What this task involves> Below are records; from the line containing "Cart (19, 1907)" through the very last line, output each line exactly. No pictures.
Top of Task input
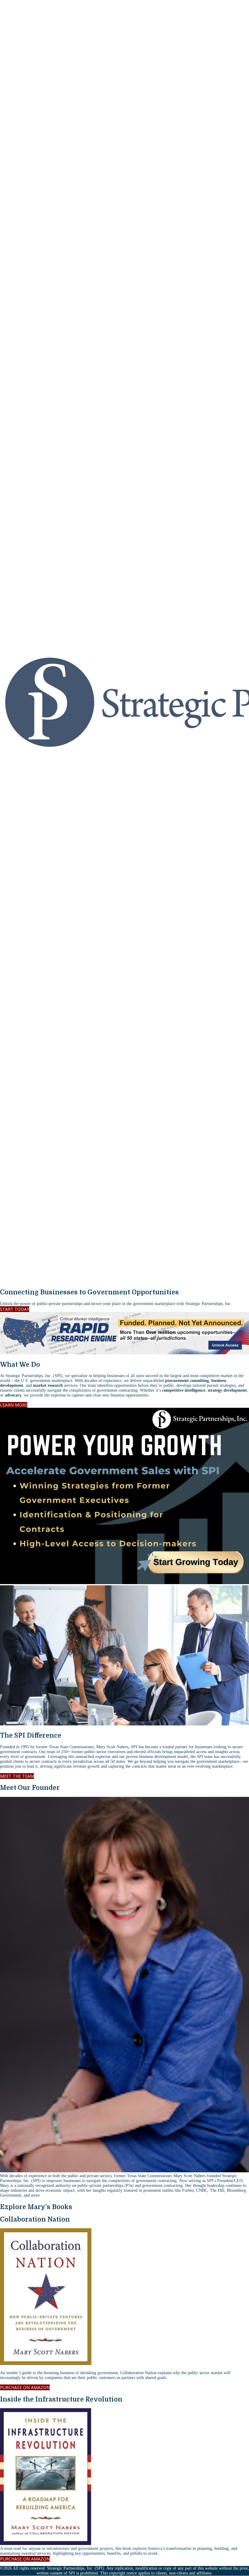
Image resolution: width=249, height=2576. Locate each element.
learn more (13, 1405)
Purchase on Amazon (25, 2387)
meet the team (17, 1776)
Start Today (14, 1309)
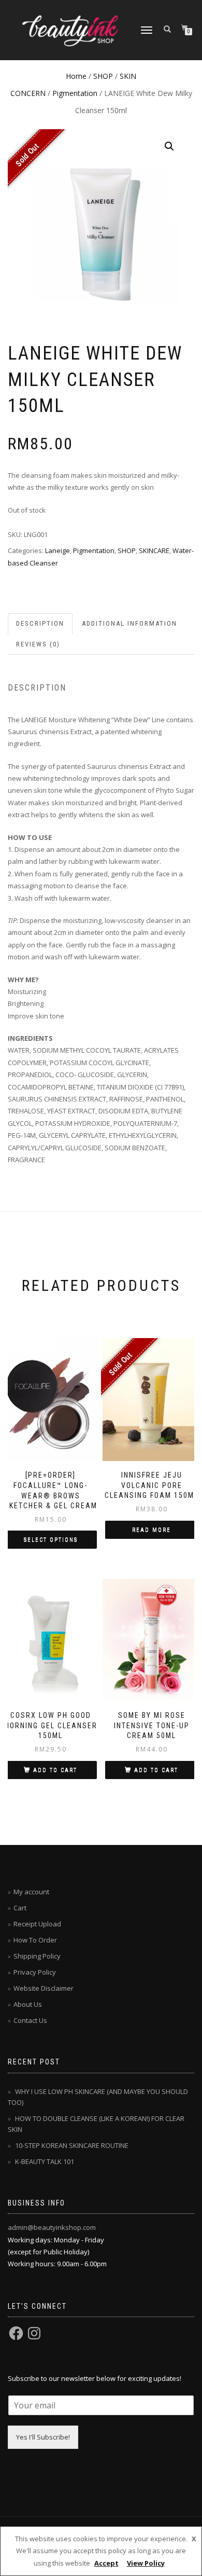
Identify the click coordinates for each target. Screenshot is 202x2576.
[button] (169, 146)
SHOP (103, 76)
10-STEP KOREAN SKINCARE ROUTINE (71, 2145)
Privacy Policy (34, 1972)
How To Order (35, 1940)
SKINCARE (154, 550)
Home (76, 76)
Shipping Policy (37, 1956)
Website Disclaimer (43, 1988)
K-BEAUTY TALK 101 (44, 2161)
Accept (106, 2563)
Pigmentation (74, 93)
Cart (19, 1907)
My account (31, 1891)
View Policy (146, 2563)
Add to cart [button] (55, 1770)
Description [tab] (40, 623)
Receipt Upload (37, 1923)
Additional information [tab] (129, 623)
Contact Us (30, 2020)
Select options (51, 1539)
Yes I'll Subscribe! (43, 2437)
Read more (151, 1529)
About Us (27, 2004)
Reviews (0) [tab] (38, 644)
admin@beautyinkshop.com (52, 2227)
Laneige (57, 550)
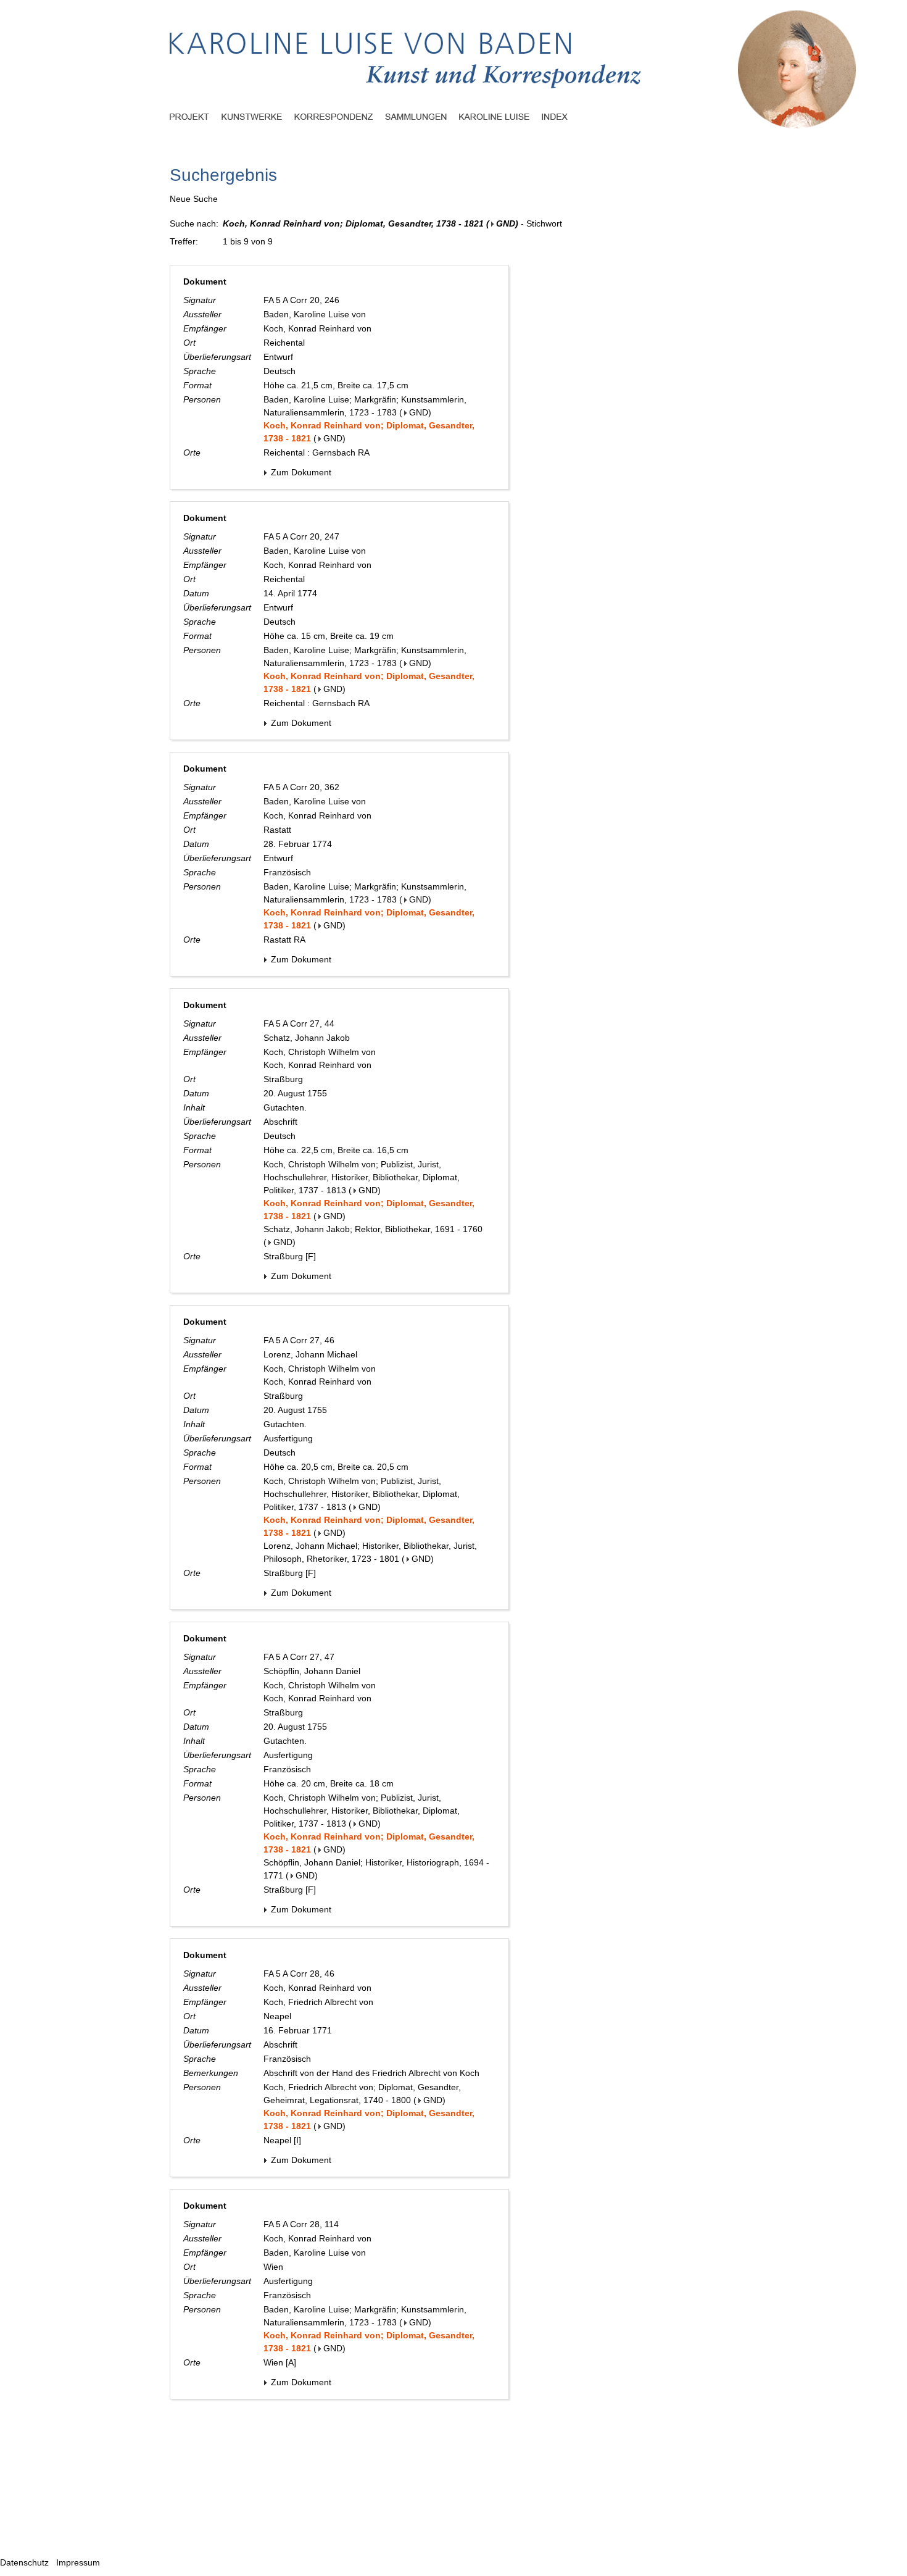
Bottom of Task input
Written response>
Cart (19, 1907)
My account (31, 1891)
View Policy (146, 2563)
Add to cart [button] (55, 1770)
Description [tab] (40, 623)
Receipt Upload (37, 1923)
Additional information [tab] (129, 623)
Contact Us (30, 2020)
Select options (51, 1539)
Yes I'll Subscribe! (43, 2437)
Read more (151, 1529)
About Us (27, 2004)
Reviews (0) [tab] (38, 644)
admin@beautyinkshop.com (52, 2227)
Laneige (57, 550)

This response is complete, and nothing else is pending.